Date : Tue, 13 Dec 2011 08:17:51 +0000
From : bbc@... (Dave Curran)
Subject: 32016 + 32082
On 13 December 2011 00:50, Jules Richardson <jules.richardson99@...>wrote:
>
> However, none of my boards have a socket fitted for IC6, unlike yours -
> which might suggest that yours once had something fitted there that has
> gone AWOL. I don't know if that IC is related to MMU functionality,
> however.
>
>
There are spaces above IC6 and IC16 for decoupling capacitors, and neither
are fitted, which seems to suggest that the ICs were never intended to be
installed. Why there is a socket on IC6 though, I don't know.

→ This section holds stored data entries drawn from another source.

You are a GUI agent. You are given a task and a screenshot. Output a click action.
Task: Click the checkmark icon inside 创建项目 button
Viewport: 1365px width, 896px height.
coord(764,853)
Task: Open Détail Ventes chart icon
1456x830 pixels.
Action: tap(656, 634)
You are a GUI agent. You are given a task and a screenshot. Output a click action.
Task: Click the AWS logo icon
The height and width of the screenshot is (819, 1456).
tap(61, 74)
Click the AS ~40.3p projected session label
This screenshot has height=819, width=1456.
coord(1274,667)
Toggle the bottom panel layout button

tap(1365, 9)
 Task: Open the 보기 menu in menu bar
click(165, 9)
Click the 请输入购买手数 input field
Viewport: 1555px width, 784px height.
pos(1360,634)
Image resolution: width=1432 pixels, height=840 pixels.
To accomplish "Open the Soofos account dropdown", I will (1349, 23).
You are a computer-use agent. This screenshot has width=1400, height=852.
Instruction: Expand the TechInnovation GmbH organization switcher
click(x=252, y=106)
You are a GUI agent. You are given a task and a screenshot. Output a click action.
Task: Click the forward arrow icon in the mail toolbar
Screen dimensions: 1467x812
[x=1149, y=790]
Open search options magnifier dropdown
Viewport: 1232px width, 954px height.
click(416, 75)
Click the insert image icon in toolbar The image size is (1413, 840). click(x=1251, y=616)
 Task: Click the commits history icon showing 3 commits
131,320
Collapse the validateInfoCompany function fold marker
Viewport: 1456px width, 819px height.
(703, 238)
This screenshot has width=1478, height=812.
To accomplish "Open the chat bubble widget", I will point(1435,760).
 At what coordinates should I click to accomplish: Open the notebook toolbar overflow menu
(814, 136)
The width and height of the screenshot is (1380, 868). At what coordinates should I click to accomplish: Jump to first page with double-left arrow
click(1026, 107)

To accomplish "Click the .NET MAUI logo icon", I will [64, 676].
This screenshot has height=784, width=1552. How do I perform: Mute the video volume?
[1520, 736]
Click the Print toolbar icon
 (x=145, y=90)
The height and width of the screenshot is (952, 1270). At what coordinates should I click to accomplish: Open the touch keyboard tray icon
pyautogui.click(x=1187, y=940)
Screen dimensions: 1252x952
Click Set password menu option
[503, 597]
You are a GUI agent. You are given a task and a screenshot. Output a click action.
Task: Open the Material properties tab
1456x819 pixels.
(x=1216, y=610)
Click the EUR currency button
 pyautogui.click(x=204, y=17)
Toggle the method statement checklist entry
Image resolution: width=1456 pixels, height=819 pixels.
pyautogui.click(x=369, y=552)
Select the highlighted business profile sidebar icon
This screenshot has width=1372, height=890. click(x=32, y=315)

And on the subject of decoupling capacitors, the ones marked 'B' and 'C'
next to the 32082 look to be different to the other ones marked 'B' and 'C'
on the rest of the board. Normally all the 'B's would be the same and all
the 'C's would be the same, which suggest perhaps that they was retrofitted
to the normal board.
Also, thanks to the excellent photograph, it appears that unlike IC3's
socket, IC2's socket is made up of two 24 pin sockets, rather than a single
48 pin as you would expect from a factory assembled unit - the lower one is
slightly wider and obscures the screen printing around the socket.I would
expect to see different soldering on the IC2 socket and it's capacitors,
and possibly on the IC6 socket as well.
And a final bit of archaeology, quite a few of the date codes on the
important chips are around the 8430s, the rest of the board is 83/84 apart
from the 32082, the hand blown EPROMs and the RAM which are 85/86, could
this have been a 64k unit upgraded a couple of years after manufacture?